I’m trying to build a web app that calculates embedding vectors from a document. Suppose my Python program produces a 100 rows x 1,536 columns dataframe. The values are floating points e.g. 0.002441. How to store this in Anvil data table? Because data table needs to manually add column name one by one so it’s very tedious. Is there any way to create automatically these columns and store the data? Thank you!
Use one simple object column and store the whole dataframe in one row, or in 100 rows.
Some related info: On the lefthand side of the IDE there is a configuration button to configure Data Tables to Autocreate missing columns.
I agree, you presented it as related info, not as a solution.
If the question was about a smaller number of columns and the columns had sensible names, then the automatic creation would make sense
But we are talking about 1536 columns, and I don’t even think they have a name.
It would be an interesting experiment to enable that checkbox, create a table with 1536 columns and 100 rows, then open the table editor in the ide
For perspective, SQL Server allows 2^10 columns per table. This is 50% higher than that.
With this number of columns, I suspect that the column number itself is a datum.
I don’t know the details of how tables are managed, but I wouldn’t be surprised to find out that what Anvil sees as a table with 50 columns, for postgress is a table with a handful of columns.
Just speculating.
Maybe one day I will look at the open source code and figure it out.
Maybe.
As long as we’re speculating…
If most of the matrix values are zero (e.g., a sparse correlation matrix), and the column number is really a datum, then perhaps it’s best to store only the non-zero values – by their position (row+column) in the matrix.

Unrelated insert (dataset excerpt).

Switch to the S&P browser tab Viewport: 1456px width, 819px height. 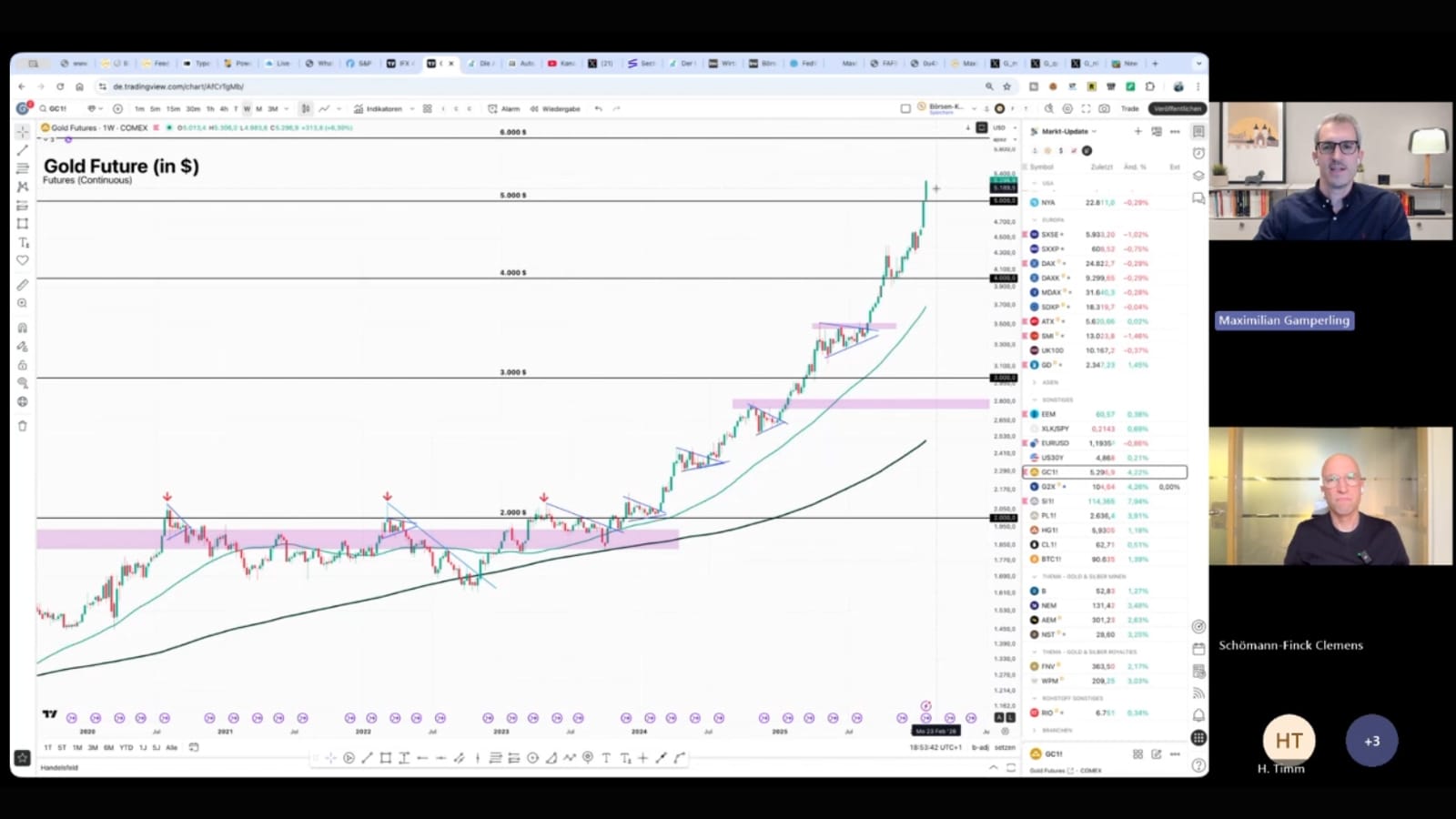362,64
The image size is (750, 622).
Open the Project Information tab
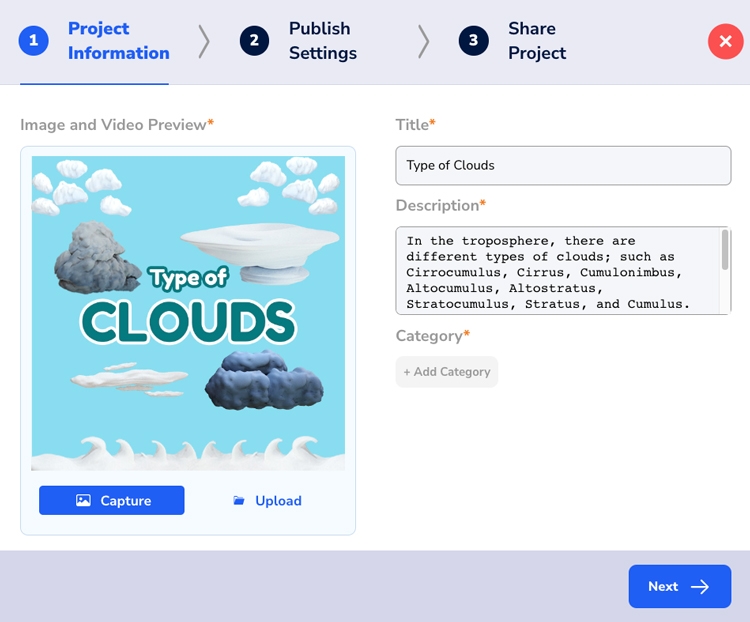[118, 41]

I would recommend a vector store instead. Pinecone is beginner friendly and fully managed. Chroma is too and can probably be stored in your app as a directory using the files service. Haven’t tried FAISS but it seems somewhat popular. I heard MongoDB just came out with something for vector search - also fully managed.
Relational databases are not optimized for vector embedding storage and vector search. I’d still use the data tables to store some info about your documents, just not the embeddings.